[Rd] problems with [.terms

2021-08-21 Thread Therneau, Terry M., Ph.D. via R-devel
The survival package uses [.terms a fair bit, in particular it makes use of the 
index 
returned in the 'specials' attribute, but the base R code has at least two 
problems.
First, it does not account for offset terms, if present, and also fails for a 
formula such 
as  y ~ age + (sex=='male').   Yes, the user should have used I(sex=='male'), 
but they 
very often don't and the formula works fine without it, but not [.terms. 
Users of 
coxph regularly remind me of these flaws :-)
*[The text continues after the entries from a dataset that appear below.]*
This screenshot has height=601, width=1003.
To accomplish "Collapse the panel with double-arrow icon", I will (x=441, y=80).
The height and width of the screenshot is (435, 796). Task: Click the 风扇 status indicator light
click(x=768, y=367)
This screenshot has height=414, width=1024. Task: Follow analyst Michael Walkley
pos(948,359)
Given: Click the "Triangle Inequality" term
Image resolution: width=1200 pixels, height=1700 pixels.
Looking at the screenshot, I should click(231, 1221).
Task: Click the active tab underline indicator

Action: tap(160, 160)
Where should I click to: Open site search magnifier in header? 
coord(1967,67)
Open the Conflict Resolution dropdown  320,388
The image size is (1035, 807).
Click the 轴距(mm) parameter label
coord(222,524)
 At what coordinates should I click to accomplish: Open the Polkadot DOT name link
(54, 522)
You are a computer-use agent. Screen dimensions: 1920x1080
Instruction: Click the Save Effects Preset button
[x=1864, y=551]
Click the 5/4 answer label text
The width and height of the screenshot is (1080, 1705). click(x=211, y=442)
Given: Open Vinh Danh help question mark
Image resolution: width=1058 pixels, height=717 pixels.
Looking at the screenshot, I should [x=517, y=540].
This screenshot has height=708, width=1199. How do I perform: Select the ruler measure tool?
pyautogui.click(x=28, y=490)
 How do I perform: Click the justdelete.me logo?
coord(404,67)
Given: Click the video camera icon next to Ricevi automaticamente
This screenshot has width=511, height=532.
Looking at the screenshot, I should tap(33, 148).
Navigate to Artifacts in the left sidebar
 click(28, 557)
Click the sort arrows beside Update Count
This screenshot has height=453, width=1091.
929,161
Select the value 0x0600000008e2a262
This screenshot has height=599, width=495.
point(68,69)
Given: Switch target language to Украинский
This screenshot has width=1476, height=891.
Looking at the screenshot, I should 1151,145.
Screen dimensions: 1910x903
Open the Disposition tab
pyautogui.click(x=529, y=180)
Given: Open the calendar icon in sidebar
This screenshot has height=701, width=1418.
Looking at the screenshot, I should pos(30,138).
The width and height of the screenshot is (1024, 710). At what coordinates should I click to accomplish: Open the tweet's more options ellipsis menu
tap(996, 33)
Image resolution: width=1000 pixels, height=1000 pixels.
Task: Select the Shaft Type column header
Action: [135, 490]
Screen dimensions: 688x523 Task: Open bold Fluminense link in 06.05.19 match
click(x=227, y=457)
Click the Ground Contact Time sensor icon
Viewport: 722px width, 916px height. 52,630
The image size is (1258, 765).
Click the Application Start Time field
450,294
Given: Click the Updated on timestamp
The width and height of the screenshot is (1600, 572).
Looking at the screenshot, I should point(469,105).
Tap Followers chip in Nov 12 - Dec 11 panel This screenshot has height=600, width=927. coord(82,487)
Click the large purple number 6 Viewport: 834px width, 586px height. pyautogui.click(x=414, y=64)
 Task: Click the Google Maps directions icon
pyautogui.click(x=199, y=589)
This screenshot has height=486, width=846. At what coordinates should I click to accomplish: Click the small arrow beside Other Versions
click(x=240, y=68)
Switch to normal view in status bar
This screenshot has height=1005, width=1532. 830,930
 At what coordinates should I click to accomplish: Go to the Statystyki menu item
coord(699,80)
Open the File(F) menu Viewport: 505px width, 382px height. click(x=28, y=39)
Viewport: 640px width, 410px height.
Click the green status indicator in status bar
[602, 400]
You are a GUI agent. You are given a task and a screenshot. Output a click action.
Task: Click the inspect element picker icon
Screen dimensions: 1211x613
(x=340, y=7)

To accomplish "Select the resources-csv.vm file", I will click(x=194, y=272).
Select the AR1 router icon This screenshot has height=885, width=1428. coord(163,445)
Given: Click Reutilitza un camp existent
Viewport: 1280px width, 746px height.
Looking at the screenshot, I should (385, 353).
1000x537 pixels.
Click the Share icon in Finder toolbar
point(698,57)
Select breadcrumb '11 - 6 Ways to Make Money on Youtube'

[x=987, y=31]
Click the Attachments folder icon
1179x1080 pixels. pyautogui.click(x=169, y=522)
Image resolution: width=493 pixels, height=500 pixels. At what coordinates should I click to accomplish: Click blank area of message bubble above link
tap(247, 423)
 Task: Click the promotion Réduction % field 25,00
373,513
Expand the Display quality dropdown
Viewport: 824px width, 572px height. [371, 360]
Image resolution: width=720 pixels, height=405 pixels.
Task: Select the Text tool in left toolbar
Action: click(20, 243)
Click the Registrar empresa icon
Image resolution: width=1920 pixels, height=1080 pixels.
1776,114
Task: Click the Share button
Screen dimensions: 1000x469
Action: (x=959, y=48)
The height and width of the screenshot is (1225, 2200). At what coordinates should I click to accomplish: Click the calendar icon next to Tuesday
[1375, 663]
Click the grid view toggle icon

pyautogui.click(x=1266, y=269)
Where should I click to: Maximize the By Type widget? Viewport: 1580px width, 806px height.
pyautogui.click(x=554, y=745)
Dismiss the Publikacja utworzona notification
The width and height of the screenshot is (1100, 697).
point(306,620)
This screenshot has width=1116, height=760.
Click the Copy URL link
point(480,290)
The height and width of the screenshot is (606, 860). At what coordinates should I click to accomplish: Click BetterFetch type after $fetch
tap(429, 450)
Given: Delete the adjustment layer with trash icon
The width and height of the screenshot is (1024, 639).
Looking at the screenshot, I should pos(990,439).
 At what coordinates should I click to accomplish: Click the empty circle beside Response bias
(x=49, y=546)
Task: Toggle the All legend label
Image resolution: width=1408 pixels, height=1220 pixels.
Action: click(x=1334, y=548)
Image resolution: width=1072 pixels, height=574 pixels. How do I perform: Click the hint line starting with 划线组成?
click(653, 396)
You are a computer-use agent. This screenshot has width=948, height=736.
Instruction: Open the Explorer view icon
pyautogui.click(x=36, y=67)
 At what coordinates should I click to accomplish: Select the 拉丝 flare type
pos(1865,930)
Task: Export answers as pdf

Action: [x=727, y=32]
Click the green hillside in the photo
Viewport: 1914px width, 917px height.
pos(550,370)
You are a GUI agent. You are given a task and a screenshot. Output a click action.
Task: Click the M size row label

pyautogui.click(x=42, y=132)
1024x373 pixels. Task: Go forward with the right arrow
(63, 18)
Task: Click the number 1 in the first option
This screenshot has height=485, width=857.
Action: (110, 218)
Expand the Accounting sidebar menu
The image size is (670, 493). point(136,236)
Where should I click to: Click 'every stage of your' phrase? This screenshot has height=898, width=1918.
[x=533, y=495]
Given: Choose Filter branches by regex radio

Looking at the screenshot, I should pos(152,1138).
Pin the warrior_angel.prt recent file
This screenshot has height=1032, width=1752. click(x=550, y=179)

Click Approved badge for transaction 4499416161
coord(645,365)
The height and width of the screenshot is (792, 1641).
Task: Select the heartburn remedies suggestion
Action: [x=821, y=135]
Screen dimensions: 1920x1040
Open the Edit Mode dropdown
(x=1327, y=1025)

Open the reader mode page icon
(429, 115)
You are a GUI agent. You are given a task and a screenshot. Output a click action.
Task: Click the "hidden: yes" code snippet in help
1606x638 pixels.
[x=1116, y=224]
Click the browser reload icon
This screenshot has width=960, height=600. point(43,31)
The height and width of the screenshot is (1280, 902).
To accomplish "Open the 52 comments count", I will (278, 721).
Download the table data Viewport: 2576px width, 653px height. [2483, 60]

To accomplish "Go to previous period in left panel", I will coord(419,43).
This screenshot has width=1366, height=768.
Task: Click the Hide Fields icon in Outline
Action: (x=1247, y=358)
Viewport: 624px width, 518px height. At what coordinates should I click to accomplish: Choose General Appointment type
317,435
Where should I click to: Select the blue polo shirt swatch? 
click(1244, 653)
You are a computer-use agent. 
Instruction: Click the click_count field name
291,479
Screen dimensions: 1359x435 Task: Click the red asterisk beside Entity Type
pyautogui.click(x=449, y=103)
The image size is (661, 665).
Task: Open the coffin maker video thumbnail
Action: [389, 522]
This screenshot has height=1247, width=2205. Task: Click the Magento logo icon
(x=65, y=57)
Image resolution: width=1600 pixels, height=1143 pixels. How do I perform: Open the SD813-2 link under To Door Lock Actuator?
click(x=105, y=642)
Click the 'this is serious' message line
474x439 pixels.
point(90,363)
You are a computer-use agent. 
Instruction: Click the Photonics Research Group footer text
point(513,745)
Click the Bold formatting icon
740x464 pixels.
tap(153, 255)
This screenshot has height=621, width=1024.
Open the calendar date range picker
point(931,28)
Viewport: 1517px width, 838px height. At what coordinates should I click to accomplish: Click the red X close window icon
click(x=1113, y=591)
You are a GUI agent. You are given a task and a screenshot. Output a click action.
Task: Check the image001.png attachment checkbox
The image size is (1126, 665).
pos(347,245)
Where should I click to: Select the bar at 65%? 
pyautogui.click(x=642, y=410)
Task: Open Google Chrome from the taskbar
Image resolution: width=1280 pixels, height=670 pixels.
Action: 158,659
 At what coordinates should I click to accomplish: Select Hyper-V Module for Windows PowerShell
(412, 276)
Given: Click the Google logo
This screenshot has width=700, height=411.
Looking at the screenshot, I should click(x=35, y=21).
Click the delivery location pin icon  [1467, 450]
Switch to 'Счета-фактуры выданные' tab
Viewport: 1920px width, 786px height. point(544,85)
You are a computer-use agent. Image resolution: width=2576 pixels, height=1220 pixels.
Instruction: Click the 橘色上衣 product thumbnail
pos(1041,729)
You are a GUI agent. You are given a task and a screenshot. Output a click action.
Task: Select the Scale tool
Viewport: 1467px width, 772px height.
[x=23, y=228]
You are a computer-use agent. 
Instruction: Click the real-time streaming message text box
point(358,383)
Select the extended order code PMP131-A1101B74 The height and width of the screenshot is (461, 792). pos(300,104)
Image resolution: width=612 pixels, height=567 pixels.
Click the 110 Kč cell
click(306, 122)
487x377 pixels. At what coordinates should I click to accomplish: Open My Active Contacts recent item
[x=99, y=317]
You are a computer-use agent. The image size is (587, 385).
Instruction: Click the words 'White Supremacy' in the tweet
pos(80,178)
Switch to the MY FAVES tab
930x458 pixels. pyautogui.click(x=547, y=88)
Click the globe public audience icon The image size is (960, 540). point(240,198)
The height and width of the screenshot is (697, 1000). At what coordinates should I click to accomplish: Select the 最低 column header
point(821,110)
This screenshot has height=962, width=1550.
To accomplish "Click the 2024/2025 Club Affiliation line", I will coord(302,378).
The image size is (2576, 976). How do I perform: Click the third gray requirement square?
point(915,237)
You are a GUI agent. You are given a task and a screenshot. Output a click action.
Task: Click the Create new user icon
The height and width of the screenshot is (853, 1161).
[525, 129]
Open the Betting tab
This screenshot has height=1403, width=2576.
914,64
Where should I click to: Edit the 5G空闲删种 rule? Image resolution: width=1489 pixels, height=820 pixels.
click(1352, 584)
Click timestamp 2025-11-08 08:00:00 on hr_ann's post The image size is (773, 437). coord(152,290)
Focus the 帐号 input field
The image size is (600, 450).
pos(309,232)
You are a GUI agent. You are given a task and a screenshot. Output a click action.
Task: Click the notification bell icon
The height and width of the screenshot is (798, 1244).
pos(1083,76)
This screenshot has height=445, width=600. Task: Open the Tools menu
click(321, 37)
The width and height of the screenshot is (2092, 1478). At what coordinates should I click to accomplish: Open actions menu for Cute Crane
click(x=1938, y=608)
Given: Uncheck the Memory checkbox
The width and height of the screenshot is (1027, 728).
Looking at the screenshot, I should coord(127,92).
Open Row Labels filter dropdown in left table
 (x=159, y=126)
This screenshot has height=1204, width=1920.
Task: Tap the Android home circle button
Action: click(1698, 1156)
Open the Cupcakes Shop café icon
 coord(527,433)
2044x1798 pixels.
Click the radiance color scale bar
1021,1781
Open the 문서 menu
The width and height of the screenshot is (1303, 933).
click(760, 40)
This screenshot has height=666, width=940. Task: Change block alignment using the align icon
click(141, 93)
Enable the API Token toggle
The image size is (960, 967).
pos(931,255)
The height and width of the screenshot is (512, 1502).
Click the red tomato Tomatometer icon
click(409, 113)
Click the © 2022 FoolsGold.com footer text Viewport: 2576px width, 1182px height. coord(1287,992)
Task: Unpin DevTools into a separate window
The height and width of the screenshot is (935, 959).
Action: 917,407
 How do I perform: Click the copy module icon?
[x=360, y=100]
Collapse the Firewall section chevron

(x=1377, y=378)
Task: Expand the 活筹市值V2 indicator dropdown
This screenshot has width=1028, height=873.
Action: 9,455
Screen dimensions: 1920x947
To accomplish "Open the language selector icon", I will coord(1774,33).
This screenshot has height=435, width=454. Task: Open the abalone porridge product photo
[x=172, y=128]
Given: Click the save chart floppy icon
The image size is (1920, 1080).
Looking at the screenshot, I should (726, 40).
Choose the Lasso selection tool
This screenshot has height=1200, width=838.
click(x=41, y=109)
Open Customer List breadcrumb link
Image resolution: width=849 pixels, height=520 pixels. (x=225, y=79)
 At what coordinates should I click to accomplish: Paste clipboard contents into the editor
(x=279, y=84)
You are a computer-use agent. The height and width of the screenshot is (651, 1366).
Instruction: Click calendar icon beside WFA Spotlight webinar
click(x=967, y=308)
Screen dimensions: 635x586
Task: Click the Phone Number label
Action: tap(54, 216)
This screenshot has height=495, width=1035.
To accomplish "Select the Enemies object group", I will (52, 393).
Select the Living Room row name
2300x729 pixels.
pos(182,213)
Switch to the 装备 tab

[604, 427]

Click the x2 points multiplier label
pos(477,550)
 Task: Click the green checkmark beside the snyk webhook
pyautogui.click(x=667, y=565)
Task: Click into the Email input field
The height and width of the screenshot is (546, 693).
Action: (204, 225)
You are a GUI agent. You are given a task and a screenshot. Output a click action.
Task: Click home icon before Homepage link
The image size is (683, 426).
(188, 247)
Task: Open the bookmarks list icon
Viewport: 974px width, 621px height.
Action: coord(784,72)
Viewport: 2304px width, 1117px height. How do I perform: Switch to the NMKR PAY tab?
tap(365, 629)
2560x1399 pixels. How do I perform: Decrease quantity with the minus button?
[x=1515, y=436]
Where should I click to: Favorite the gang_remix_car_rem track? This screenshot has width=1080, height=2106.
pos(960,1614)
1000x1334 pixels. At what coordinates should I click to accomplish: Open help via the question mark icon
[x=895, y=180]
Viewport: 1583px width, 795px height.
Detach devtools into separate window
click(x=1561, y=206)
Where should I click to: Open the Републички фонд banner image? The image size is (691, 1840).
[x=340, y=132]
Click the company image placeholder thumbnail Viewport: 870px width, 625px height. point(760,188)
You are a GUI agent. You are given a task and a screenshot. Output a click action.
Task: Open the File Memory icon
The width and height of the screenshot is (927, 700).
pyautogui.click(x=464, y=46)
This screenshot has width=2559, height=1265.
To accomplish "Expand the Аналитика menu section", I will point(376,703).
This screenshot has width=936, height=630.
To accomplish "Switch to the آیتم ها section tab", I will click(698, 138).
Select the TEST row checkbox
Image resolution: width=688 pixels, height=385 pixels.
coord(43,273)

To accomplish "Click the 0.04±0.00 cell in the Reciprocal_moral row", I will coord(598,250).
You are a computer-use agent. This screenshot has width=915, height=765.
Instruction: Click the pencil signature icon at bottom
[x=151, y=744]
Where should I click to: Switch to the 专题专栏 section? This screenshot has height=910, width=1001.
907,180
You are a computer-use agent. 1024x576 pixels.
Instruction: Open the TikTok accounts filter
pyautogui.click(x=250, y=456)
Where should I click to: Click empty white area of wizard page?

I first reported this in a bugzilla in 2016.   I think that I (finally) have a 
working fix 
for all the issues.   This is found below in an Sweave document (which is short 
enough 
that I've pasted it directly in) along with some further discussion.   Three 
particular 
questions are 1: my solution for (sex=="male") is a bit of a hack, but it works 
and I 
don't see anything better that is simple, and 2: we should then add 
documentation that 
both [.terms and drop.terms also remove any offset() terms.  (This is currently 
true 
anyway.) and 3. Whether this will break other code the currently works around 
the flaws.

If this looks good I could try to create a formal patch, though that is not 
something I 
have done before.

Terry T.

--
\documentclass [11pt]{article}
\newcommand{\code}[1]{\texttt{#1}}

\title{Subscripting a terms object}
\author{Terry Therneau}
\begin{document}
\maketitle
<>=
options(continue=' ')
@

\section{Introduction}
The survival package makes use of the the subscripting method for terms.
Consider the following code:
<>=
library(survival)
fit1 <- coxph(Surv(time, status) ~ age + strata(inst), data=lung)
Terms <- terms(fit1)
@

In a Cox model the strata term acts as a per-institution intercept, but it
is not a part of the $X$ matrix.
There are two strategies:
\begin{itemize}
   \item If there are strata by covariate interactions, the strata columns
 are removed from the $X$ matrix after the call to model.matrix.
 They (and the intercept) are necessary to correctly form interactions.
   \item If there are no strata by covariate interactions, the strata term is
 removed from the terms object before calling model.matrix.
 Some models may have thousands of strata, a nested case-control design for
 instance, so this is important for efficiency.
\end{itemize}

The approach is to add \code{specials='strata'} to our call to \code{terms},
which causes any strata call to be marked: the \code{specials} attribute
of the terms object will then contain 3 for the example above (the specials
index counts the response),
and \code{Terms[-2]} will create a version without the strata term.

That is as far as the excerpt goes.